Previous studies have argued that pinnipeds do not echolocate because they do not possess the specialized anatomy for producing or processing tightly focused sounds with very short time intervals. Additionally, their known calls don’t exhibit the telltale characteristics of echolocation pulses, such as accelerating in time as an animal approaches a target.
But the ability to use sound to “see” their surroundings would be especially useful during very low-visibility conditions, like what the seals encounter under thick ice or in the polar winter, when there is no daylight for four months. Our preliminary findings indeed suggested that the use of certain high-frequency pulsed vocalizations increased during the dark Antarctic winter. It is also very likely, and not mutually exclusive, that the seals use ultrasonic calls for communication, as has been shown for their human-audible calls.
Serendipitous discovery raises more questions
It’s still a mystery how seals navigate and forage under the ice in certain conditions. Weddell seals and other seals that live on the ice have many adaptations for diving and finding their breathing holes again, including good low-light vision, spatial memory and extremely sensitive whiskers, called vibrissae.
However, these senses each have their limitations. Sometimes there may be literally no ambient light where the seals are diving. Following the same routes on every dive would preclude finding new patches of mobile prey. And the tactile sensation provided by whiskers is only useful at close range.
It seems obvious that seals would also use sound to gain information about their surroundings. Indeed, Weddell seals and other related species can hear frequencies up to at least 60 kHz, and researchers have found that seals use acoustic cues, when available, to navigate.

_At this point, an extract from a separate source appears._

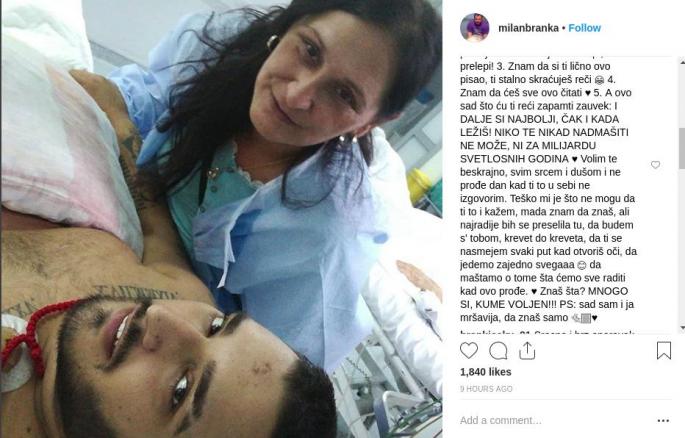This screenshot has width=685, height=438.
Task: Click the partially visible comment username
Action: tap(488, 333)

However, actively emitting high-frequency chirps and interpreting their own echoes would definitely be a step beyond passive listening.
Back in the lab at McMurdo Station, the MOO livestream ran as we worked at our desks. The ethereal trills and chirps of seals filled the air. During their Southern Hemisphere spring breeding season, vocal activity is nearly constant. A couple of monitors showed real-time graphical displays of the incoming data: ocean temperature, salinity, tides. A scrolling audio spectrogram would pull us in every so often, mesmerizing us with colorful squiggles that appeared as we heard the calls, a synchronized visual soundtrack.
Every few minutes, bright wiggles and lines would scroll by in the upper register, announcing sounds that we cannot hear. They are patterned; they are repeated again and again. They are seal voices. If we can decode them, they may tell us more about how these seals thrive in what we humans perceive to be a very challenging environment. As technology sheds new light into the depths, what else will we find?